WASHINGTON – A report Monday revealed for the first time “a very real drop” in new enrollment by international students in U.S. colleges and universities in 2016-2017.
New enrollment for international students for the 2016-2017 academic year was about 290,000, lower than the past two years, and the first drop in at least the past 10 years.
Despite the decline in new enrollments, however, overall enrollment inched up last year to reach a new high of 1.08 million international students in the U.S., an increase of about 3.3 percent from the prior year.
That trend was echoed in Arizona. The state’s three public universities saw an increase of 387 international students last year – to 19,382 students – a 2 percent growth rate that was down sharply from double-digit percentage growth in recent years, according to numbers provided by IIE.
Numbers of new enrollees in Arizona schools were not immediately available.
The annual Open Doors report by the Institute of International Education has shown enrollment growth of 7 to 10 percent nationally every year since at least 2000, but the latest report said the number of new students fell 3 percent last year from the year before.
Experts said the general “flattening” of foreign enrollment could be the result of a number of factors, including higher costs for education, greater competition from schools in other countries and concern about how welcoming the U.S. might be to foreigners after the heated rhetoric of last year’s presidential campaign.
Many institutions are “working very hard to reassure” students looking to come to the U.S. that they “continue to be welcome,” said Rajika Bhandari, director at the Institute of International Education.
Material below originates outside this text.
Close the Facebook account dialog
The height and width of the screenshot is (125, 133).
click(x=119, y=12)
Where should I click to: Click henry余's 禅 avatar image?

They have worked to encourage “open and honest discussions” about student concerns, she said last week, and to better alert students to changes in U.S. policies.
Despite those concerns, the U.S. is still far and away the largest host of foreign students in the world, with the 1.08 million enrolled here more than twice the number in the next-closest country, the United Kingdom.
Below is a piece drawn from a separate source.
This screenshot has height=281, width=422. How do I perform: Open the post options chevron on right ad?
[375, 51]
“The U.S. still holds the largest number of international students in the world,” Bhandari said.
ASU’s Tempe campus had the largest contingent of international students among public universities in the nation, with its 13,164 foreign students trailing only New York University, University of Southern California, Columbia University and Northeastern University, all private schools.
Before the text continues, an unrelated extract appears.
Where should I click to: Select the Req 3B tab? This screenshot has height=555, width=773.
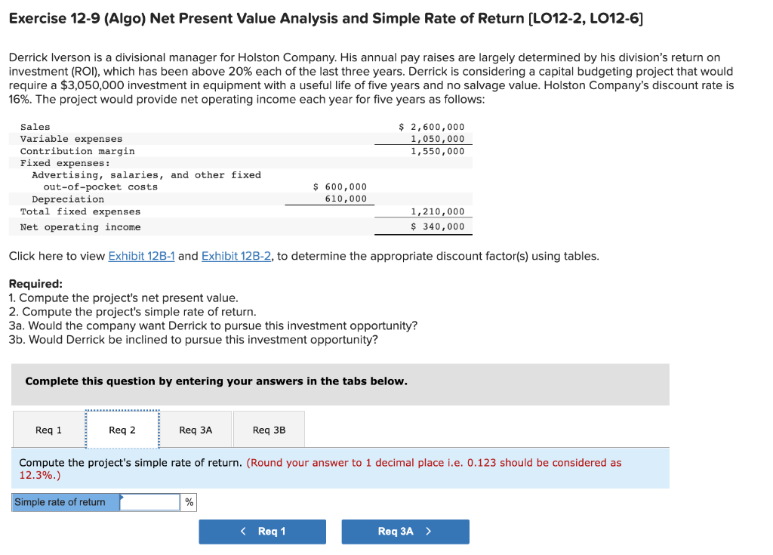coord(269,430)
ASU, “truly a global university,” has had a “nearly 200 percent increase international enrollment in the last 10 years,” university spokesman Bret Hovell said in an email Friday.
International students at the University of Arizona were down fron 4,956 to 4,881 last year, according to data from IIE, while Northern Arizona University saw its numbers rise from 1,278 to 1,337.
Bhandari said it’s “too early to tell” if last year’s drop in new enrollments is the beginning of a trend, but she said colleges and universities are taking it seriously.
“Institutions are really ramping up their outreach” to prospective students from abroad, who Bhandari said now have many options to choose from. The rising cost of American higher education is also helping Britain, China, Australia and Canada become “key host countries” in the growing competition to attract international students.
Besides having a direct economic impact, international students also feed a global competition by businesses for talent, IIE President and CEO Allan E. Goodman said in an e-mailed statement.
“Countries and multinational employers around the world are competing to attract top talent,” Goodman said. “As more countries become active hosts of international students and implement national strategies to attract them, the competition for top global talent in higher education and the workforce will only intensify.”
But the direct economic impact can be sizeable.
“Overall, international students contribute significantly to the U.S. economy,” Bhandari said. States that host the largest amounts of international students see a “very clear economic impact.”
NAFSA, an association for international education, claims that for “every seven international students enrolled, three U.S. jobs are created and supported” through spending on “higher education, accommodation, dining, retail, transportation, telecommunications and health insurance.”
International students have brought ever-increasing amounts of money to the economy, contributing $36.9 billion and supporting “more than 450,000 jobs to the U.S. economy,” according to NAFSA’s report on IIE’s Monday release. The estimated $686 million they added to the Arizona economy was three times the amount of 10 years before, NAFSA estimated.
Arizona State’s Tempe campus was the biggest beneficiary, getting $321.9 million economic support in the 2015-16 academic year that supported almost 5,000 jobs, NAFSA said.
Bhandari also said that countries such as Brazil and Saudi Arabia, which have contributed a large number of international students, have begun “wrapping up or slowing down” big programs that sent thousands of students to U.S. More reason for schools here to compete for international students, she said.
Despite the downturn, Goodman is still optimistic, but said schools here can’t let down their guard.
“Students continue to be attracted to the high-quality and diverse opportunities offered by U.S. colleges and universities,” he said. “It will be critical for U.S. institutions to set strategic goals and be proactive in reaching out to students and families in a wide range of countries in the coming year, and for the United States to keep its academic doors open to students from all over the world.”